• WORK REQUEST 1: In the Postgres slow-query thread, rewrite everything from "Livelock is bad" down to "as it is run.", putting "30 seconds" wherever "45 seconds" appears.
• WORK REQUEST 2: In the Postgres slow-query thread, what does the reply say a livelock is morally equivalent to?
• WORK REQUEST 3: Continue the Postgres slow-query thread from its last line.

• SELECTED TEXT:
┄┄┄┄┄┄

On Mon, Feb 3, 2014 at 1:35 PM, Pweaver (Paul Weaver) <pweaver@panjiva.com> wrote: > We have been running into a (live lock?) issue on our production Postgres > instance causing queries referencing a particular table to become extremely > slow and our application to lock up.
Livelock? Really? That would imply that the query would never finish. A livelock is morally equivalent to an undetected deadlock.
Livelock is bad term.
> This tends to occur on a particular table that gets a lot of queries against > it after a large number of deletes. When this happens, the following > symptoms occur when queries referencing that table are run (even it we stop > the deleting): > > SELECT * FROM table_name LIMIT 10; -- takes ~45 seconds to complete > EXPLAIN SELECT * FROM table_name LIMIT 10; -- takes ~45 seconds to complete > the explain query, the query plan looks reasonable > EXPLAIN SELECT * FROM table_name LIMIT 10; -- takes ~45 seconds to complete > the explain analyze query, query plan looks reasonable, timing stats says > query took sub millisecond time to complete
Why should explain analyze say that? You'd need to catch the problem as it is run.

┄┄┄┄┄┄

• INFORMATION SHOWN:
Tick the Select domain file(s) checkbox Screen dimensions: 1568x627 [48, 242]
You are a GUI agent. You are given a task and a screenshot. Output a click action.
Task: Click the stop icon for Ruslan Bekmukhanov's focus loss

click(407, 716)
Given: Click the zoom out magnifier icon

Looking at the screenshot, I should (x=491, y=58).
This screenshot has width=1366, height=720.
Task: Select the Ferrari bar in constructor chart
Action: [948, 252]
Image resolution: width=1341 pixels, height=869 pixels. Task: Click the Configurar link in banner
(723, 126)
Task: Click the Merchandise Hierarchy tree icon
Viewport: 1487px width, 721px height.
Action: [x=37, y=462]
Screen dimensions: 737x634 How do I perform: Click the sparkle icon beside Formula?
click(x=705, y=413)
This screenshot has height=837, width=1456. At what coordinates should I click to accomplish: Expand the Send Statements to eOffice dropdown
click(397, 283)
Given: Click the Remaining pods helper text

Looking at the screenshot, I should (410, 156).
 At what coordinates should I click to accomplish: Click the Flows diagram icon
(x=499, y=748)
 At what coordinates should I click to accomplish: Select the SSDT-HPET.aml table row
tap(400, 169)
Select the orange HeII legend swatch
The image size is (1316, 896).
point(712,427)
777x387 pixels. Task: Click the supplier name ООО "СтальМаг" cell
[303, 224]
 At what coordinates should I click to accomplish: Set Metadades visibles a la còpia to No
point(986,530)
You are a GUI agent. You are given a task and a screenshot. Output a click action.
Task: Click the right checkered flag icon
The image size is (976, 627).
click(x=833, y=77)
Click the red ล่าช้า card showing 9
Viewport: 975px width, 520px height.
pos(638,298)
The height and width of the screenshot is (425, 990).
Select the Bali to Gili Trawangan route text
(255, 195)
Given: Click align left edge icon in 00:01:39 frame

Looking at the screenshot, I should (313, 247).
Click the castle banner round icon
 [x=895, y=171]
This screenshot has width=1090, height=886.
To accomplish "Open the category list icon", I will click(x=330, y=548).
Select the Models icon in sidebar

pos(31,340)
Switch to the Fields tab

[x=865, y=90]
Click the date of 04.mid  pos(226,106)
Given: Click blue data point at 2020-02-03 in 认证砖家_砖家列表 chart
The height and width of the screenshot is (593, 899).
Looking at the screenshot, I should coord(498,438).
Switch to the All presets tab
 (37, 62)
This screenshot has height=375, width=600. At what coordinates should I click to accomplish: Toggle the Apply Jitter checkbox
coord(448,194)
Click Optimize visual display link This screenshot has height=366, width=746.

┄┄┄┄┄┄

• TASK RESULT 1:
Livelock is bad term.
> This tends to occur on a particular table that gets a lot of queries against > it after a large number of deletes. When this happens, the following > symptoms occur when queries referencing that table are run (even it we stop > the deleting): > > SELECT * FROM table_name LIMIT 10; -- takes ~30 seconds to complete > EXPLAIN SELECT * FROM table_name LIMIT 10; -- takes ~30 seconds to complete > the explain query, the query plan looks reasonable > EXPLAIN SELECT * FROM table_name LIMIT 10; -- takes ~30 seconds to complete > the explain analyze query, query plan looks reasonable, timing stats says > query took sub millisecond time to complete
Why should explain analyze say that? You'd need to catch the problem as it is run.

• TASK RESULT 2: An undetected deadlock.

• TASK RESULT 3:
> SELECT * FROM another_table LIMIT 10; -- takes sub millisecond time > EXPLAIN * FROM another_table LIMIT 10; -- takes sub millisecond time, query > plan looks reasonable > > This behavior only stops and the queries go back to taking sub millisecond > time if we take the application issuing the SELECTs offline and wait for the > active queries to finish (or terminate them). > > There is not a particularly large load on the database machine at the time, > neither are there a particularly large number of wal logs being written > (although there is a burst of wal log writes immediately after the queue is > cleared).